(Air Bersih)
Nabire, Dampak fenomena El Nino mulai semakin dirasakan masyarakat di Kabupaten Nabire, Papua Tengah. Selain memicu kekurangan air bersih, kondisi cuaca kering juga meningkatkan risiko kebakaran hutan dan lahan (karhutla) di sejumlah wilayah.
Badan Penanggulangan Bencana Daerah, Kebakaran dan Penyelamatan (BPBDKP) Provinsi Papua Tengah bersama BPBD Kabupaten Nabire kini memperkuat penanganan di lapangan. Bantuan air bersih menjadi salah satu langkah yang dilakukan pemerintah untuk membantu warga yang terdampak kekeringan.
Sekretaris BPBDKP Papua Tengah, Martinus Rumbino, mengatakan koordinasi dengan BPBD Kabupaten Nabire terus dilakukan agar kebutuhan masyarakat dapat ditangani secara bertahap.
“Kami secara khusus berkoordinasi dengan BPBD Kabupaten Nabire untuk membantu menyuplai air bersih kepada masyarakat,” kata Martinus saat ditemui di Posko BPBD eks Bandara Lama, Sabtu (22/8/2026).
Empat Wilayah Mendapat Distribusi Air
Menurut Martinus, pendistribusian air bersih telah menyasar empat wilayah, yaitu Distrik Teluk Kimi, Nabire Kota, Nabire Barat dan Wanggar.
Penyaluran tersebut dilakukan sebagai respons terhadap berkurangnya ketersediaan air akibat kondisi kemarau yang diperparah fenomena El Niño. Pemerintah bersama petugas kebencanaan masih memantau wilayah yang membutuhkan bantuan lebih lanjut.

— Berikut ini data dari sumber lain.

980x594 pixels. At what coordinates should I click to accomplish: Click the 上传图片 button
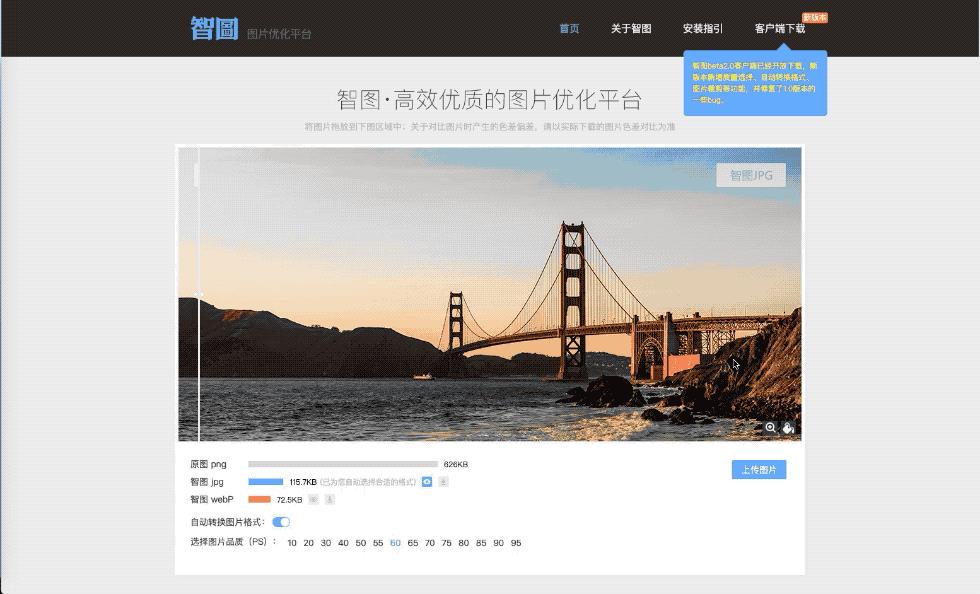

Di tengah persoalan air bersih, ancaman kebakaran lahan juga menjadi perhatian serius. Penanganan karhutla telah dilakukan sejak Juli 2026 setelah kebakaran pertama dilaporkan terjadi di kawasan belakang PLTMG Kalibobo.

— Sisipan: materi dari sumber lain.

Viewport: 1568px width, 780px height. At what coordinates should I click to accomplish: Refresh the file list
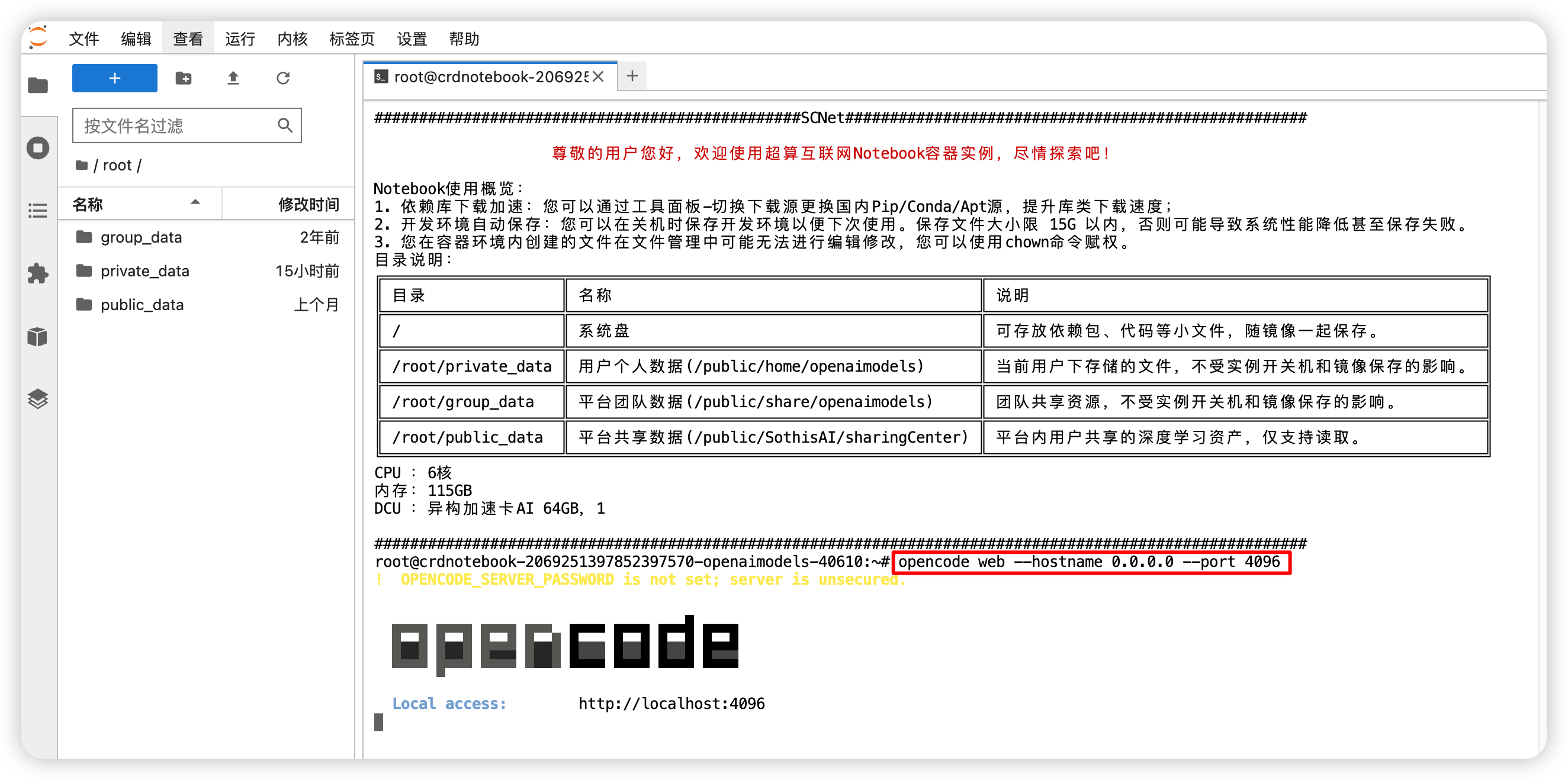[x=283, y=78]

Situasi kemudian kembali meningkat pada 20 Agustus 2026. Dalam satu hari, petugas dilaporkan harus menangani sekitar 10 titik kebakaran lahan.
Secara keseluruhan, BPBDKP mencatat 43 kejadian kebakaran hutan dan lahan sejak 18 Juli hingga 20 Agustus 2026.

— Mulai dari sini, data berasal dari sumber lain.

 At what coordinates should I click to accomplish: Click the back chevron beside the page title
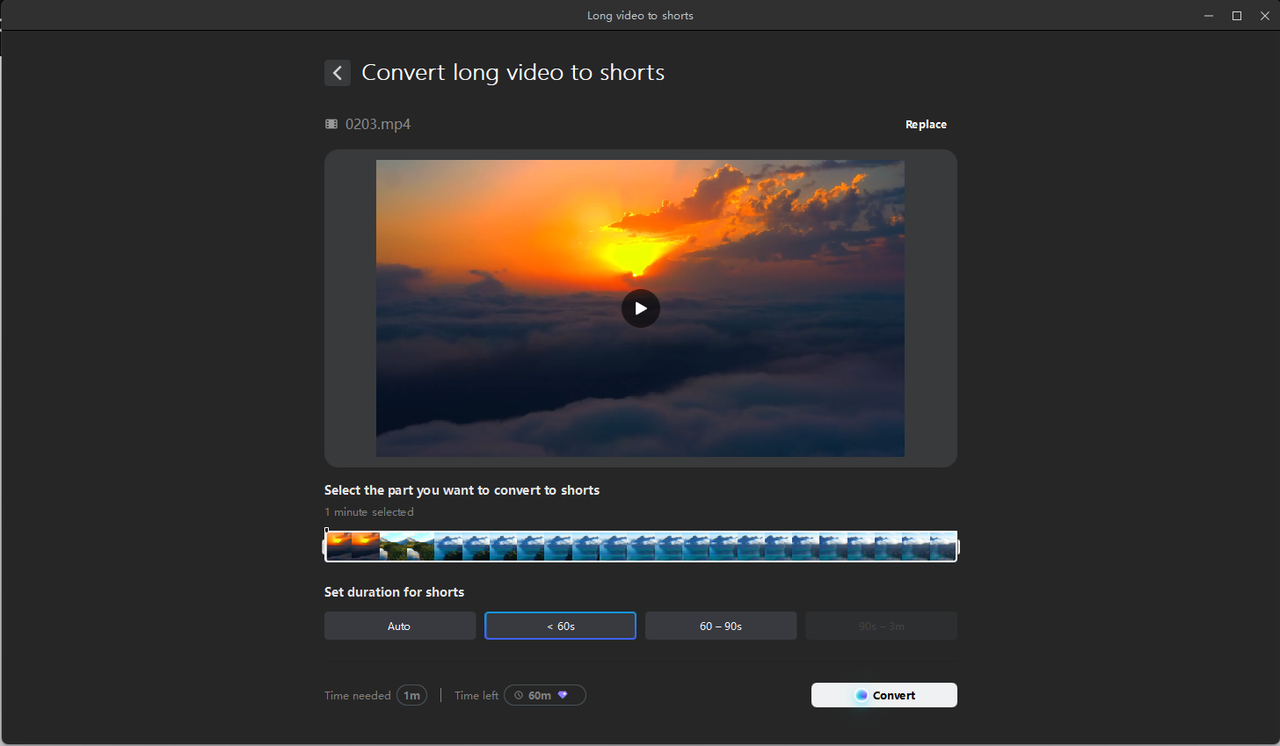tap(337, 72)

Armada dan Sumber Air Jadi Kendala
Upaya pemadaman tidak selalu berjalan mudah. Petugas menghadapi keterbatasan armada serta lokasi sumber air yang cukup jauh dari titik kebakaran. Kondisi tersebut membuat proses pengisian ulang kendaraan pemadam membutuhkan waktu lebih lama.
Untuk menjaga kesiapan personel, petugas bekerja menggunakan sistem regu. Saat ini terdapat tiga regu yang masing-masing terdiri dari 18 personel.
Martinus menilai penanganan kekeringan dan karhutla membutuhkan keterlibatan berbagai pihak. Menurutnya, persoalan tersebut tidak dapat sepenuhnya dibebankan kepada BPBD dan petugas pemadam kebakaran.
Masyarakat juga diharapkan ikut mencegah munculnya titik api, terutama selama kondisi cuaca kering masih berlangsung. Kewaspadaan terhadap aktivitas yang berpotensi memicu kebakaran dinilai penting untuk mencegah meluasnya karhutla.
Masyarakat Diminta Segera Melapor
BPBDKP Papua Tengah mengimbau warga segera melaporkan apabila menemukan kebakaran atau membutuhkan bantuan penanganan. Laporan dapat disampaikan melalui layanan BPBDKP Papua Tengah di nomor 0821-9855-0001.
Pemerintah berharap kerja sama antara petugas, masyarakat dan seluruh pemangku kepentingan dapat mempercepat penanganan kekeringan sekaligus menekan jumlah kebakaran lahan di Nabire.
Dengan kondisi El Niño yang masih memberikan dampak terhadap cuaca kering, masyarakat di wilayah rawan diimbau meningkatkan kewaspadaan terhadap ketersediaan air dan potensi kebakaran.